Dick Tomasovic : Assurément. Avec le film burlesque et le western, le film policier constitue l’un des genres les plus codifiés et les plus anciens de l’histoire du cinéma. En 1913 déjà, Louis Feuillade, premier grand réalisateur français de film d’aventures et de serials, portait à l’écran Fantômas, un personnage de série imaginé par Marcel Allain et Pierre Souvestre. David W. Griffith, aux Etats-Unis à la même époque, proposait les premiers films de gangsters (The Musketeers of Pig Alley, en 1912). Mais l’âge d’or du film policier se situe sans doute dans les années 1940-60 : Raymond Chandler et Dashiell Hammett, deux écrivains américains majeurs, inventent le roman noir et plusieurs titres sont portés à l’écran dont Le Faucon maltais par John Huston.
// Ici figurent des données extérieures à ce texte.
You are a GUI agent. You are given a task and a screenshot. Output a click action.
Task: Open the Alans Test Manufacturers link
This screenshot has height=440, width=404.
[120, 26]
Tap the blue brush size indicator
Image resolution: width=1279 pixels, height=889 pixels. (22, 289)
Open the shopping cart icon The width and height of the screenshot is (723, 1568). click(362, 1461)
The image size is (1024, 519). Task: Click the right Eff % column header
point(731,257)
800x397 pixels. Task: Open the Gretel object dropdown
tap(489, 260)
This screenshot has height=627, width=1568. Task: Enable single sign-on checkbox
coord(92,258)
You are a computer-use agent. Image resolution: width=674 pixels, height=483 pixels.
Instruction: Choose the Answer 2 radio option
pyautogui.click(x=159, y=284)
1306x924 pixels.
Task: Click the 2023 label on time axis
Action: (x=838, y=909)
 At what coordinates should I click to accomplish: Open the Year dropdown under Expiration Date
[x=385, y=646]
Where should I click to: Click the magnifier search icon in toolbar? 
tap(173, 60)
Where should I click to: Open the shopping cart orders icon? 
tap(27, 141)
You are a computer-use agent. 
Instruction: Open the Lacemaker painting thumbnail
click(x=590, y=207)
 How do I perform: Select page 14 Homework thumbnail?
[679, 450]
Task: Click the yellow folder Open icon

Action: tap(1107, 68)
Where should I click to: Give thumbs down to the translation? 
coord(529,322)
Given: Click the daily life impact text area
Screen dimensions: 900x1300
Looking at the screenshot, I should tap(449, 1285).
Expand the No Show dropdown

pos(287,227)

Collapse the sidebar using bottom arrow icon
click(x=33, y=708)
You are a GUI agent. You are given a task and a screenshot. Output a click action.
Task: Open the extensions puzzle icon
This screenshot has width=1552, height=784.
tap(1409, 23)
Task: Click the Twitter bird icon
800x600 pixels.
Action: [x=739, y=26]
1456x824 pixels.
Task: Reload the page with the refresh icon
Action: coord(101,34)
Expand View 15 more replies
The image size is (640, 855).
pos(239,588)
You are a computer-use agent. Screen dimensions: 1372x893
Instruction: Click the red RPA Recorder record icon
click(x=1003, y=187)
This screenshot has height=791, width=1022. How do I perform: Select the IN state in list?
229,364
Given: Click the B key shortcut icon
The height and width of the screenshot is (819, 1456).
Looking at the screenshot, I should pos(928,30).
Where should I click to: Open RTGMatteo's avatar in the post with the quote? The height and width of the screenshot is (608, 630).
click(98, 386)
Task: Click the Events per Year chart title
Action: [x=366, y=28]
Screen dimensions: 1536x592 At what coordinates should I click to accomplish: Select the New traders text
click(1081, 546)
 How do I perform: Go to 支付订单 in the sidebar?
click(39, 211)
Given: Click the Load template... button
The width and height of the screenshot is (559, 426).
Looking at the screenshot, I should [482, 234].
Leur écriture était d’ailleurs “cinématographique”: beaucoup d’images, peu de descriptions psychologiques et une intrigue qui fait la part belle aux dialogues et aux actions des personnages, idéale pour les scénaristes. 

 

Les succès de librairie expliquent pour une bonne part l’engouement du public pour les films policiers. Toujours aujourd’hui, la plupart sont des adaptations de romans, de pièces de théâtre ou de nouvelles (Ne le dis à personne, réalisé par Guillaume Canet, est tiré du roman d’Harlan Coben ; Pars vite et reviens tard, de Régis Warnier, est l’adaptation du livre de Fred Vargas, etc.). Manifestement, le genre plaît et le succès commercial est au rendez-vous. Quelquefois même, un thriller peut accéder aux premières places du box office : je pense notamment au Silence des agneaux de Jonathan Demme qui fut un succès public et critique. 

 

Autant le dire cependant, le passage du livre à l’écran n’est pas toujours excellent ! Mais lorsque le livre devient prétexte et que le réalisateur privilégie une facette du roman pour en faire “son” œuvre, alors l’adaptation est réussie. Je pense à No Country for Old Man des frères Coen tiré d’un roman de Cormac Mac Carthy, voire au Nom de la rose de Jean-Jacques Annaud qui n’a plus qu’un rapport lointain avec la somme d’Umberto Eco. 

 

Le 15e jour: Comment analysez-vous l’attirance du public pour le genre ? 

 

D.T. : Le code est clair : un crime, une enquête, un coupable, et puis des types de lieux et de personnages récurrents. Les films jouent donc sur l’attente des spectateurs. Les modes de narration diffèrent bien sûr : il existe des films “à énigme” façon Agatha Christie – le spectateur suit l’enquête pas à pas et finit par trouver le criminel –, mais il y a aussi des réalisateurs qui privilégient plutôt l’ambiance de l’enquête ou le milieu dans lequel évoluent les protagonistes, policiers et bandits principalement. Hitchcock, par exemple, ne faisait pas grand cas de l’énigme mais faisait monter le suspense. Parfois, ce sont les enquêteurs qui varient : détectives privés et journalistes volent la vedette à la police. Le phénomène est déjà présent dans les années 1940 et Millenium de Stieg Larsson, publié en 2005, reprend l’idée (le premier volet de la trilogie, réalisé par le Danois Niels Arden Oplev, sortira chez nous en mai). 

 

La formule a fait ses preuves : le (télé)spectateur est tenu en haleine et se laisse prendre au jeu de l’énigme ou du suspens. Depuis le milieu des années 1990, on assiste d’ailleurs au retour en force du polar en France, sur un mode réaliste surtout, comme L.627 de Tavernier, MR73 d’Olivier Marchal ou Le petit lieutenant de Xavier Beauvois, des films souvent co-écrits par des anciens policiers. 

 

Par ailleurs, le genre policier est pluriel puisque l’on peut ranger sous la même bannière les films de gangsters, les polars et les films noirs. Tous ont pour dénominateur commun le meurtre ou le crime. C’est un thème qui traverse le temps et l’espace : un pourcentage important des films d’action réalisés aujourd’hui outre-Atlantique sont des thrillers. Ce sont des intrigues qui mobilisent fortement la curiosité et l’identification du spectateur.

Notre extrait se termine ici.